--- Work task ---
Only the lines from the line containing "[Menüü] (240, 13)" through the final line of the entries should be printed, exactly as given, with the pictures left out.
---------- Supplied records ----------
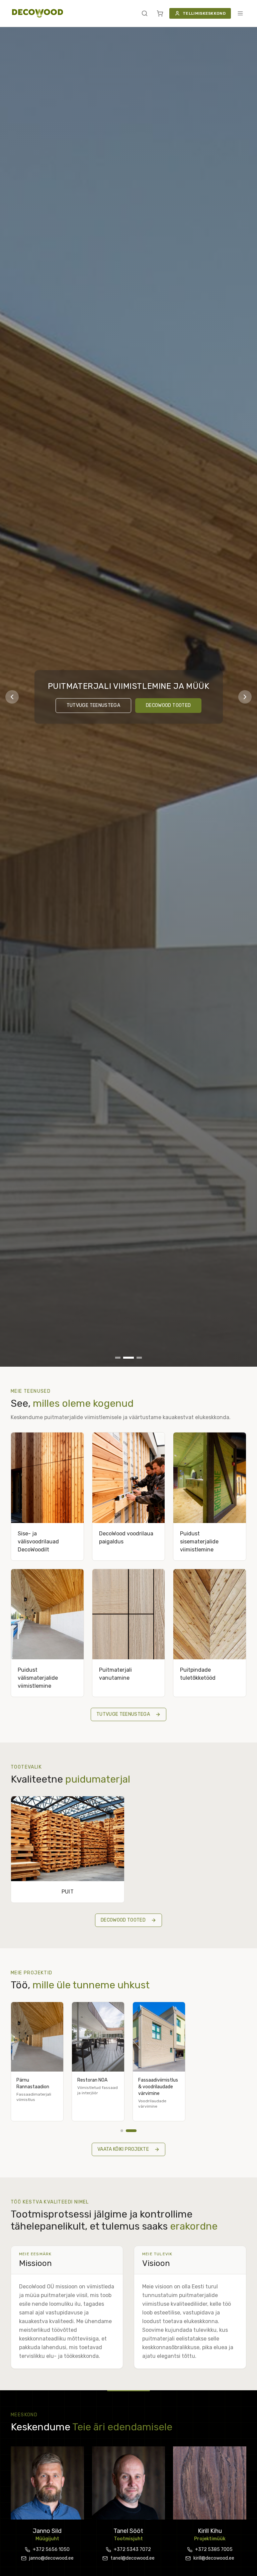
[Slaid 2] (128, 1358)
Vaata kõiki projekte (123, 2149)
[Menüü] (240, 13)
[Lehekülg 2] (135, 2130)
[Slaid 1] (117, 1358)
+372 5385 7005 (214, 2549)
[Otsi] (145, 13)
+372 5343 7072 (132, 2549)
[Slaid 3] (139, 1358)
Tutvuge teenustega (93, 705)
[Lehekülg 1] (125, 2130)
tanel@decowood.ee (132, 2558)
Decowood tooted (168, 705)
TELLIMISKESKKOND (204, 13)
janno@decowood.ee (51, 2558)
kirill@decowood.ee (213, 2558)
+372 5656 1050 (51, 2549)
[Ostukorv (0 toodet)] (160, 13)
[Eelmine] (12, 697)
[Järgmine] (245, 697)
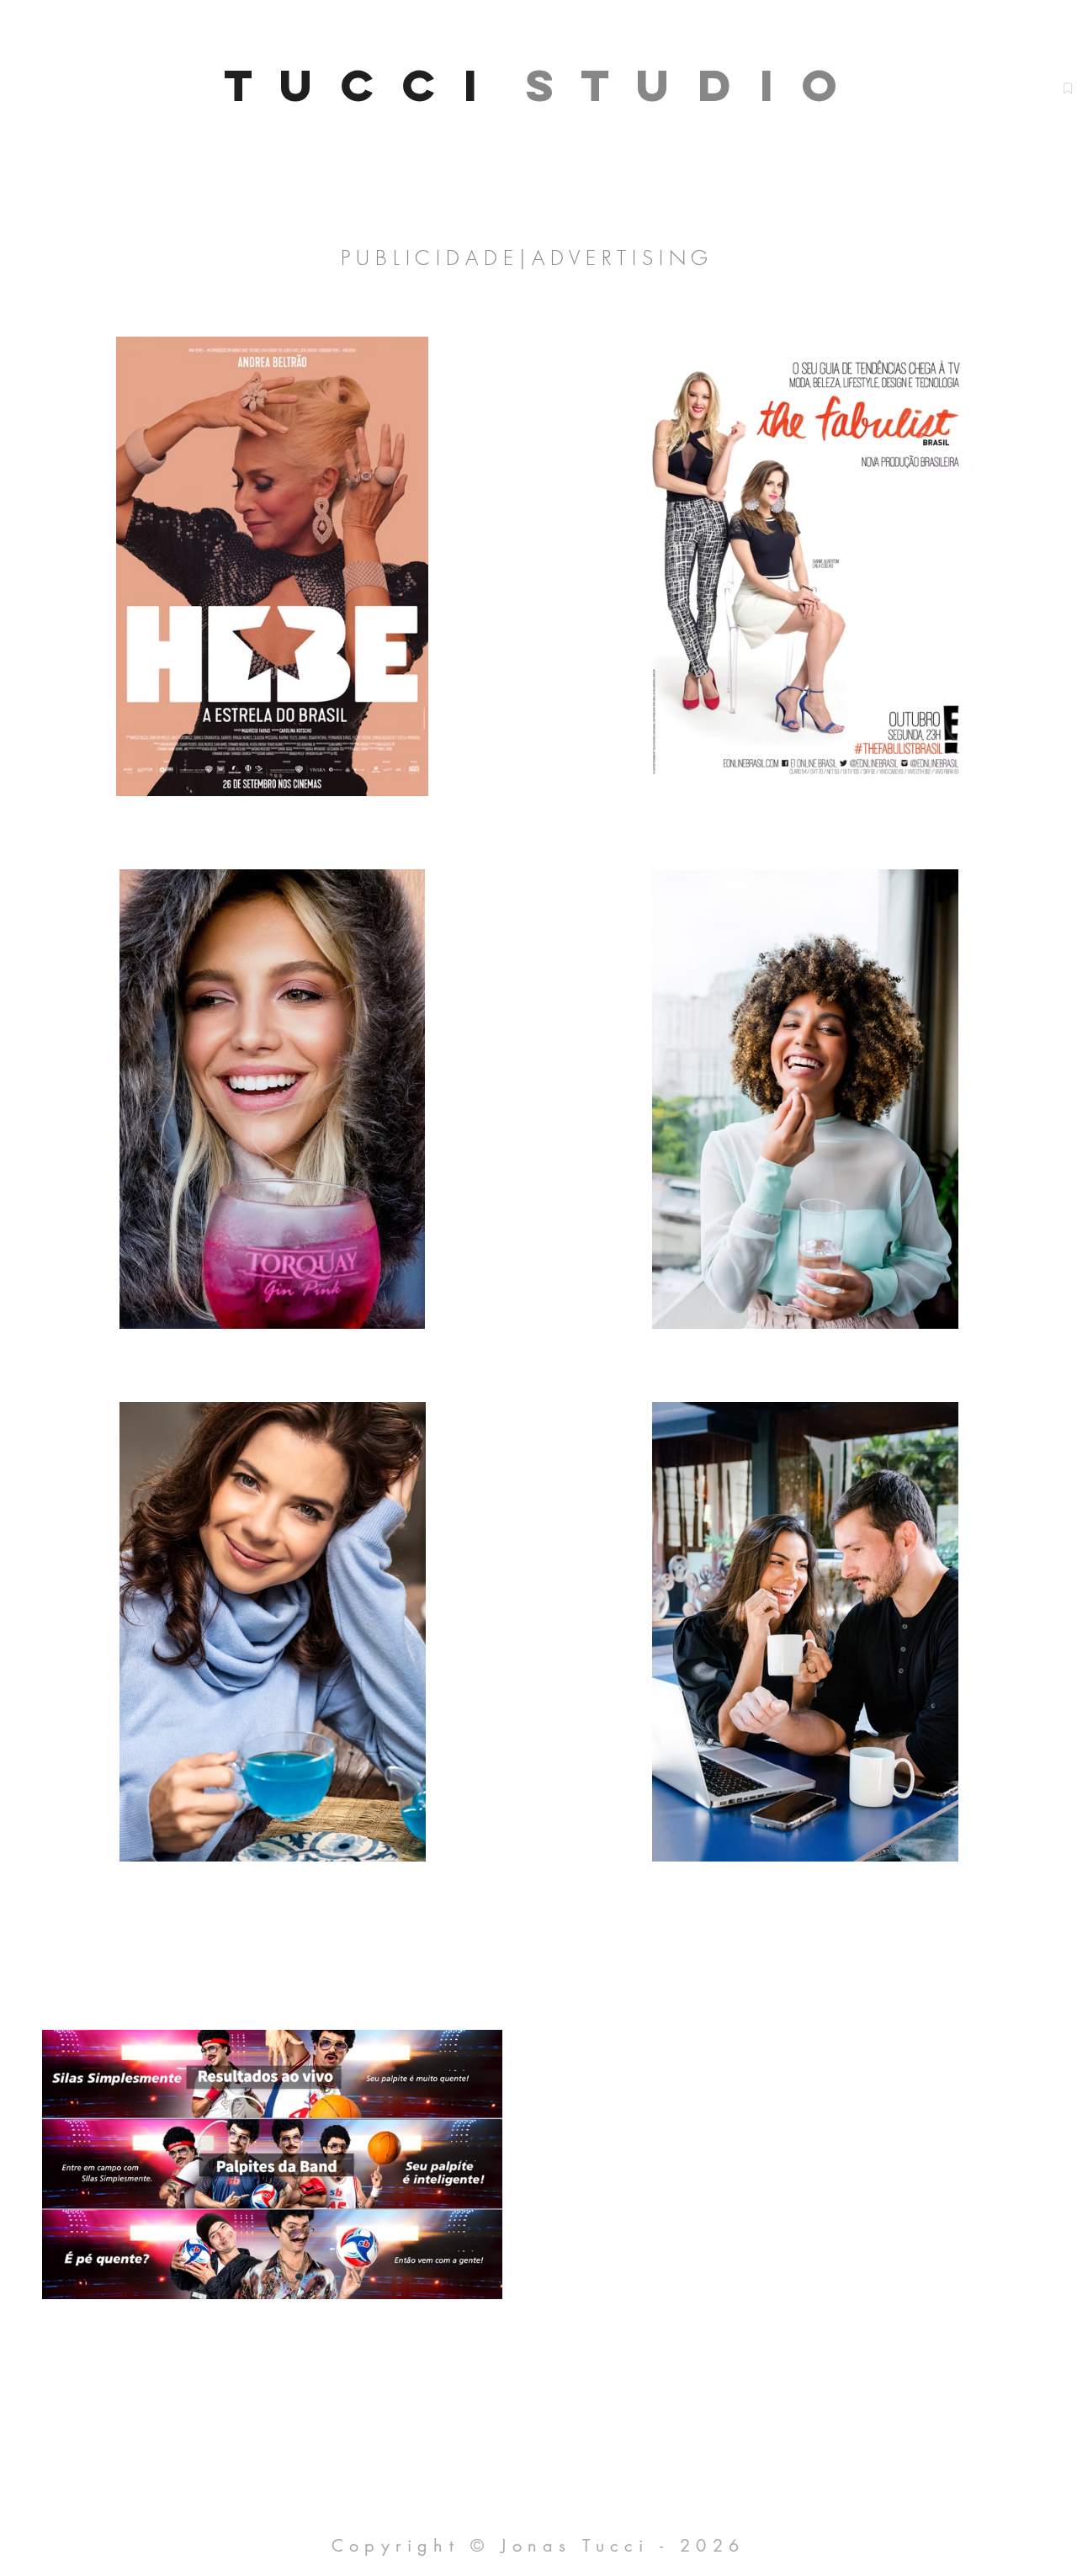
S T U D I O (686, 84)
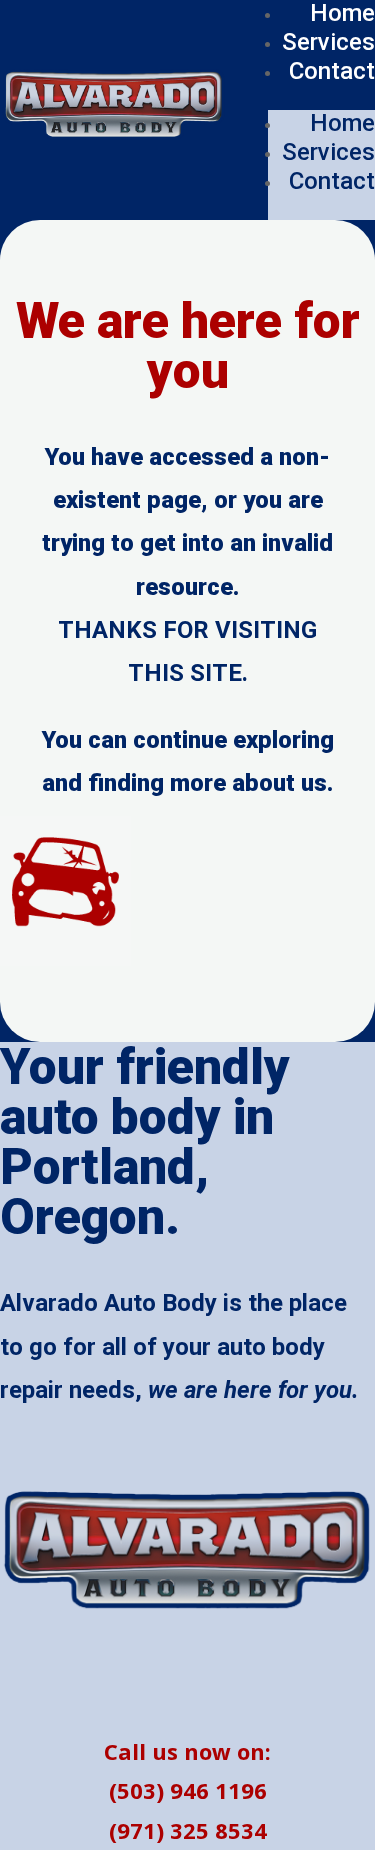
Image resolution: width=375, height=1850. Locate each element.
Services (328, 42)
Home (342, 123)
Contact (332, 71)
----------
--- Result of the exercise ---
[Menüü] (240, 13)
[Lehekülg 2] (135, 2130)
[Slaid 1] (117, 1358)
+372 5385 7005 (214, 2549)
[Otsi] (145, 13)
+372 5343 7072 (132, 2549)
[Slaid 3] (139, 1358)
Tutvuge teenustega (93, 705)
[Lehekülg 1] (125, 2130)
tanel@decowood.ee (132, 2558)
Decowood tooted (168, 705)
TELLIMISKESKKOND (204, 13)
janno@decowood.ee (51, 2558)
kirill@decowood.ee (213, 2558)
+372 5656 1050 (51, 2549)
[Ostukorv (0 toodet)] (160, 13)
[Eelmine] (12, 697)
[Järgmine] (245, 697)
S T U D I O (686, 84)
Image resolution: width=375, height=1850. Locate each element.
Services (328, 42)
Home (342, 123)
Contact (332, 71)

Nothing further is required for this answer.